:: Required action ::
Your answer should repeat exactly the lines from the one holding "Viewport: 1009px width, 531px" through the end of the data, and it should contain no pictures.

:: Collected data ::
[Start of Attachment]
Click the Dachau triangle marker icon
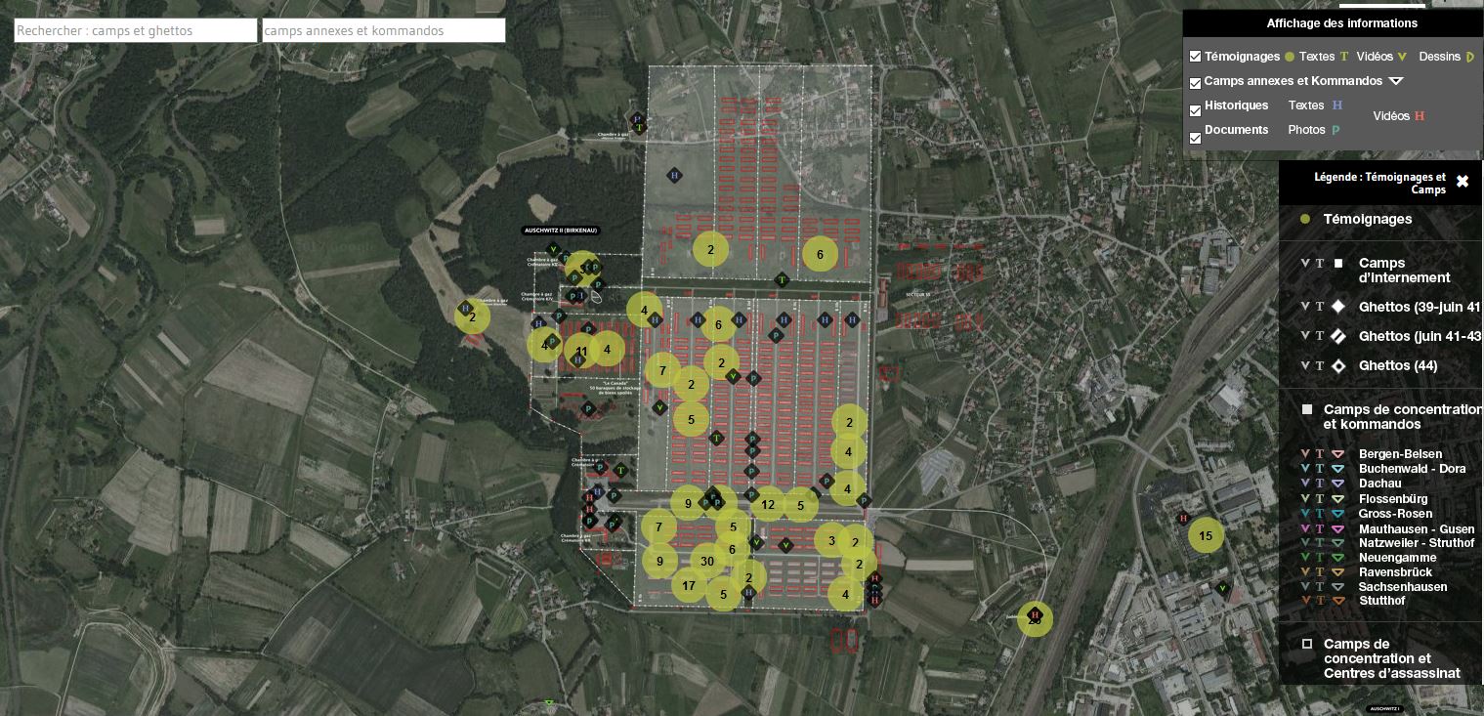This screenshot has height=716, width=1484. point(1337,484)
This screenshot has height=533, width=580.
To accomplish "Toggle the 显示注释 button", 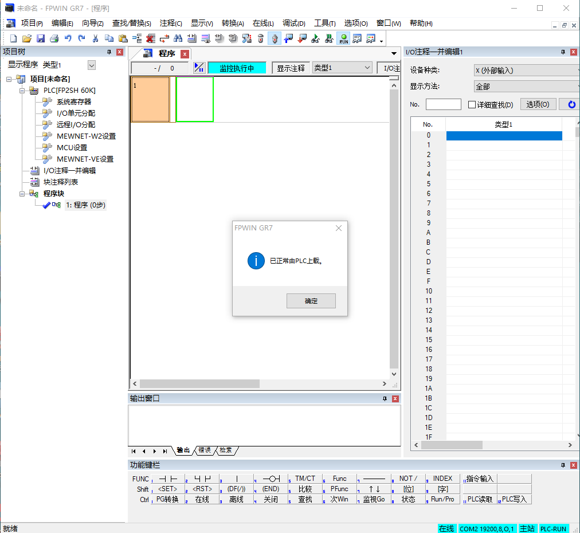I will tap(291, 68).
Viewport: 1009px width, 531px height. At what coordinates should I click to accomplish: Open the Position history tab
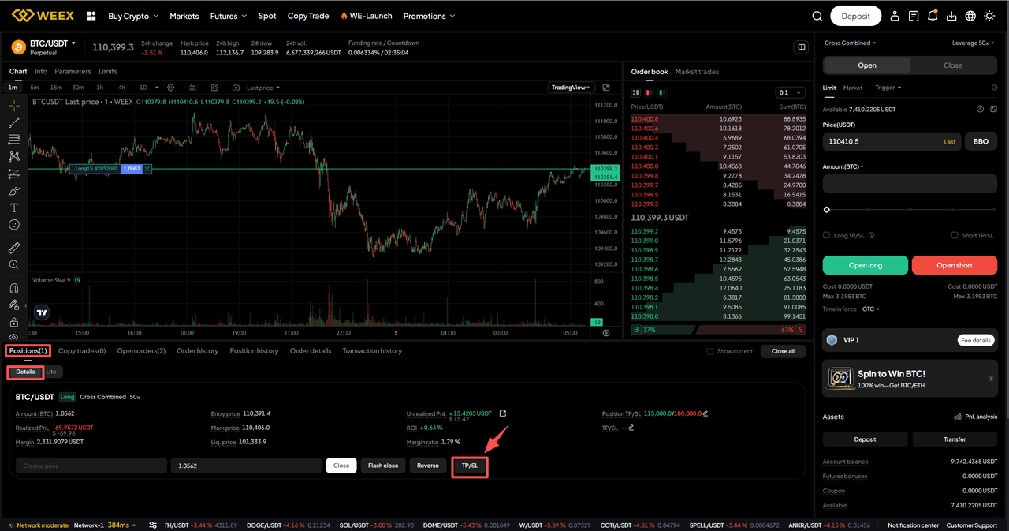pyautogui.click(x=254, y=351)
[End of Attachment]
:: Answer to this problem ::
Viewport: 1009px width, 531px height. At what coordinates should I click to accomplish: Open the Position history tab
pyautogui.click(x=254, y=351)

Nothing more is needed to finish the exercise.